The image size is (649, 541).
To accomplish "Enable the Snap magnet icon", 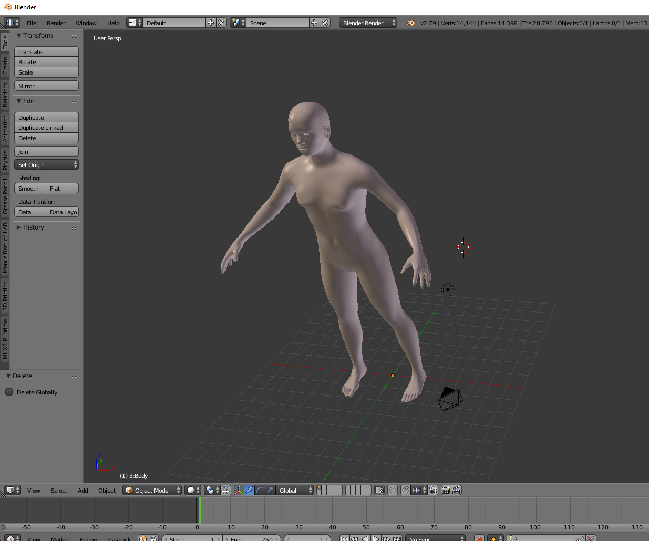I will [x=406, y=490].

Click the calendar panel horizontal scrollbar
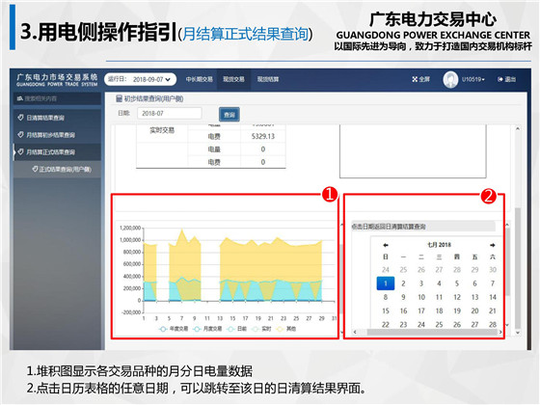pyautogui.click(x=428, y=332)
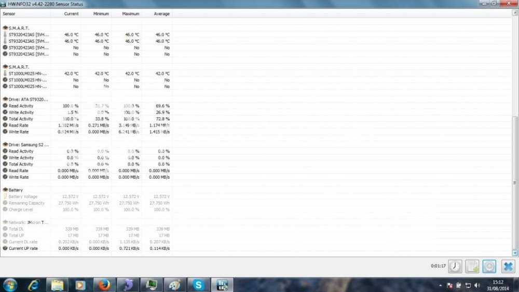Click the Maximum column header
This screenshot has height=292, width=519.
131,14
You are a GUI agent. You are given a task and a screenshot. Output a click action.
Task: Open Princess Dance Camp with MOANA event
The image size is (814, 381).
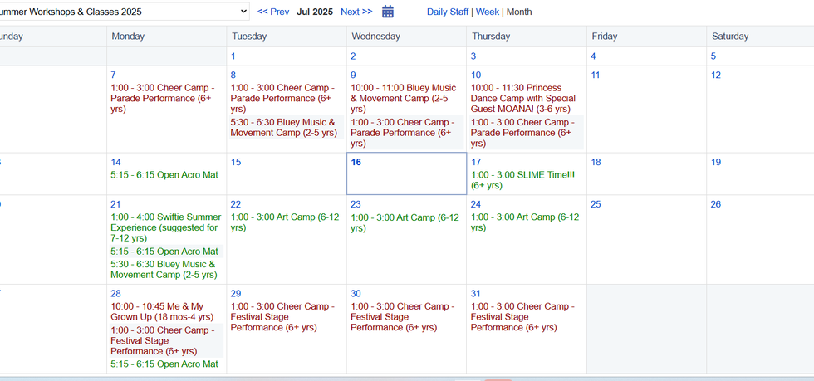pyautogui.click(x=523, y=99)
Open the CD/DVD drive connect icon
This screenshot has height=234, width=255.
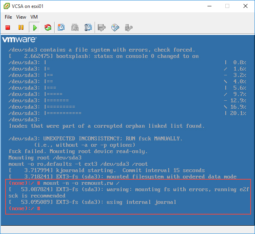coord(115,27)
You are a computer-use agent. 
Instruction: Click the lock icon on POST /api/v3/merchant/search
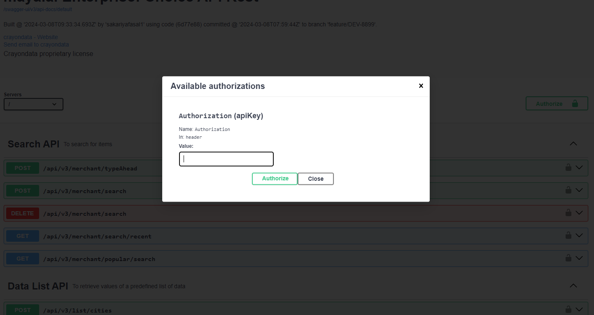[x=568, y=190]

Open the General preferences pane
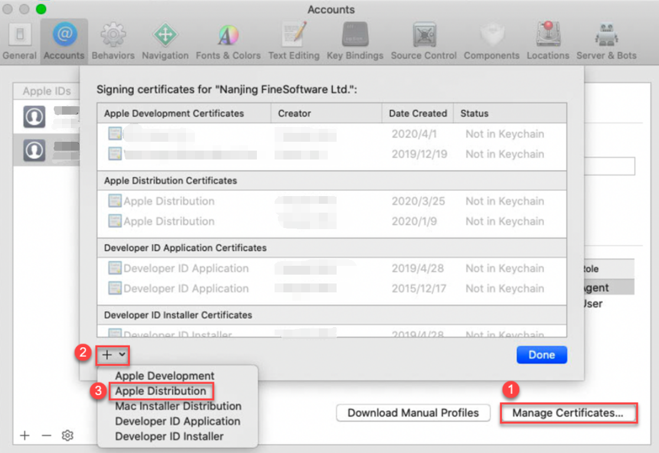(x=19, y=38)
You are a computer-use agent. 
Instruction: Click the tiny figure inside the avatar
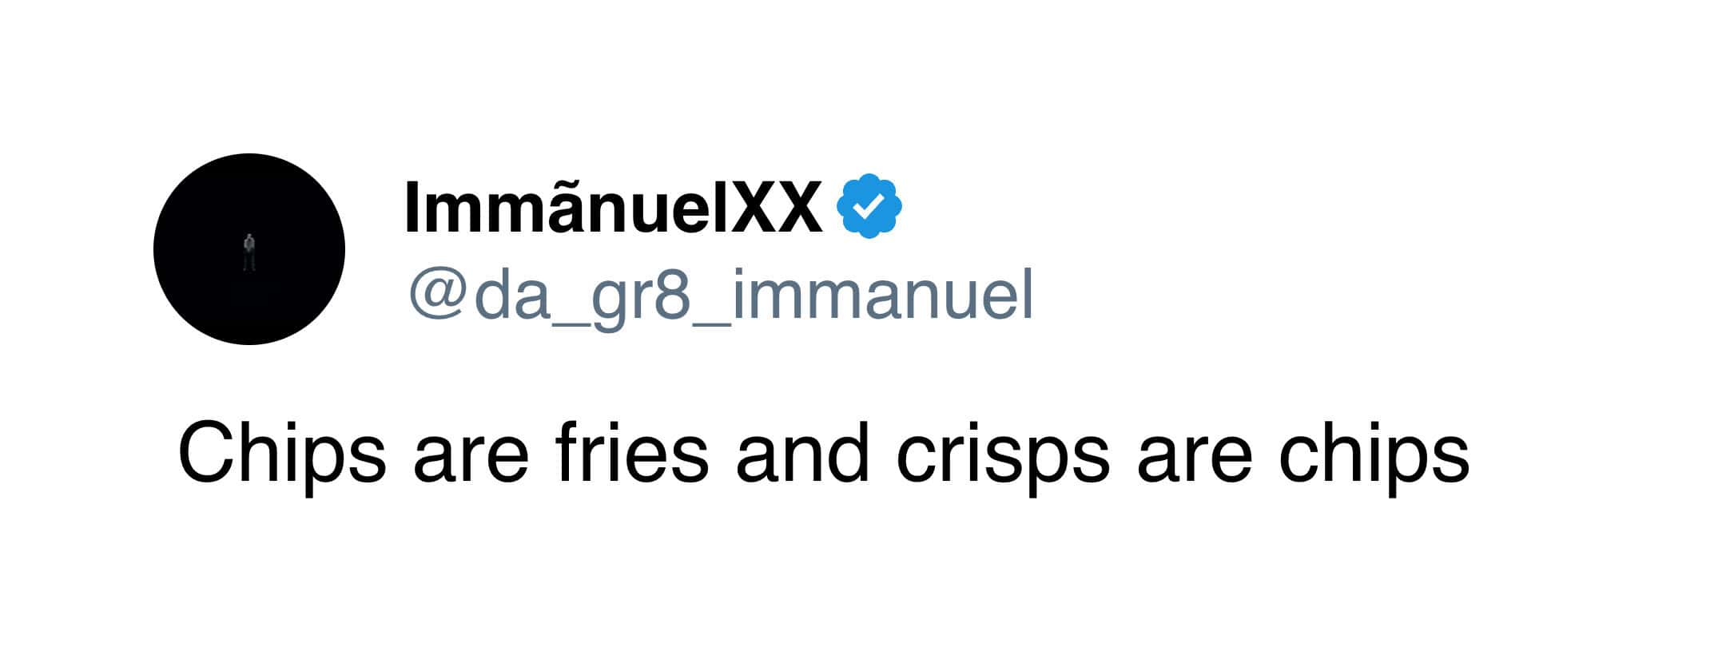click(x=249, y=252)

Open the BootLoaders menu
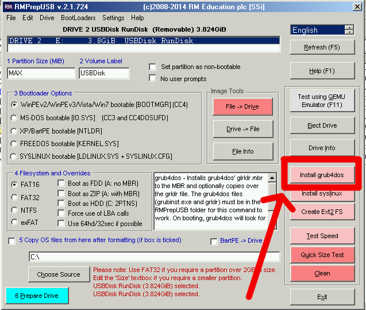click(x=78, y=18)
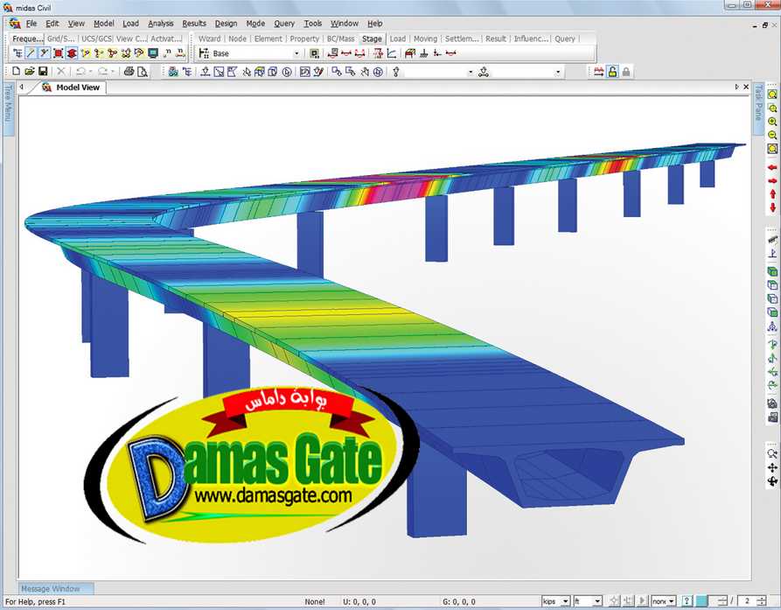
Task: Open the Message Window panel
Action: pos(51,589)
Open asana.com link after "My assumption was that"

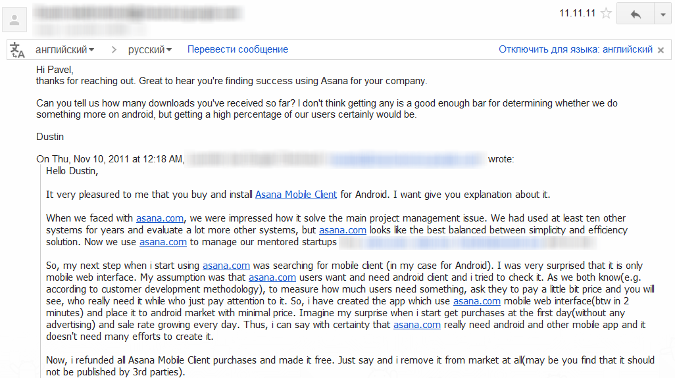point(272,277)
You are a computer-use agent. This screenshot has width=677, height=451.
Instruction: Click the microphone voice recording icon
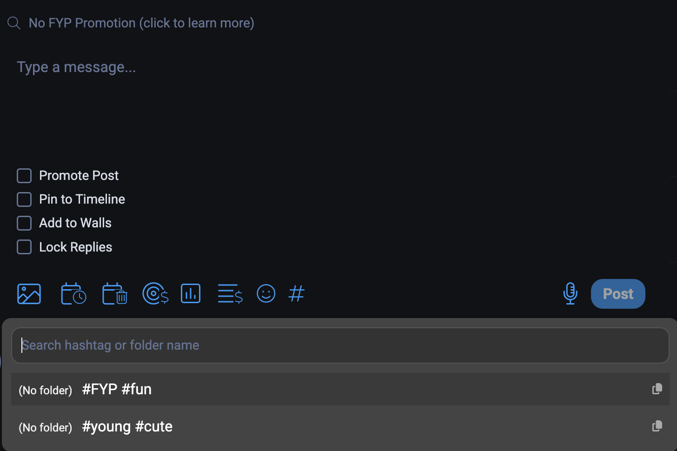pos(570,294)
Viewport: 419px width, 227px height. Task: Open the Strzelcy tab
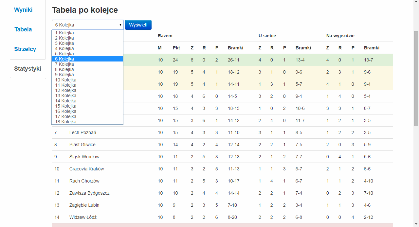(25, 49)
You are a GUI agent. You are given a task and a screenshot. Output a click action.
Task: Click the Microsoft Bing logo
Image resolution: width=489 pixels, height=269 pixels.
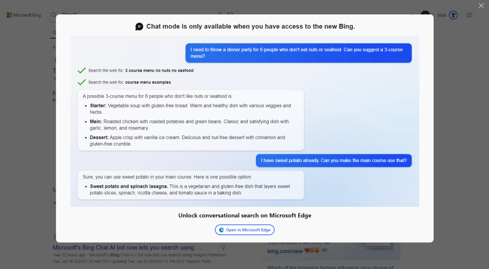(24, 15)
★ ★ ★ ★
_WHAT TO WORK ON_
Ignoring the pictures, write out word for word only the lines from the one containing "Viewport: 419px width, 227px" through the last line of the data, both ends included.

_FINAL ANSWER_
Viewport: 419px width, 227px height. Task: Open the Strzelcy tab
(25, 49)
You are a GUI agent. You are given a task and a screenshot. Output a click action.
Task: Click the Microsoft Bing logo
Image resolution: width=489 pixels, height=269 pixels.
(24, 15)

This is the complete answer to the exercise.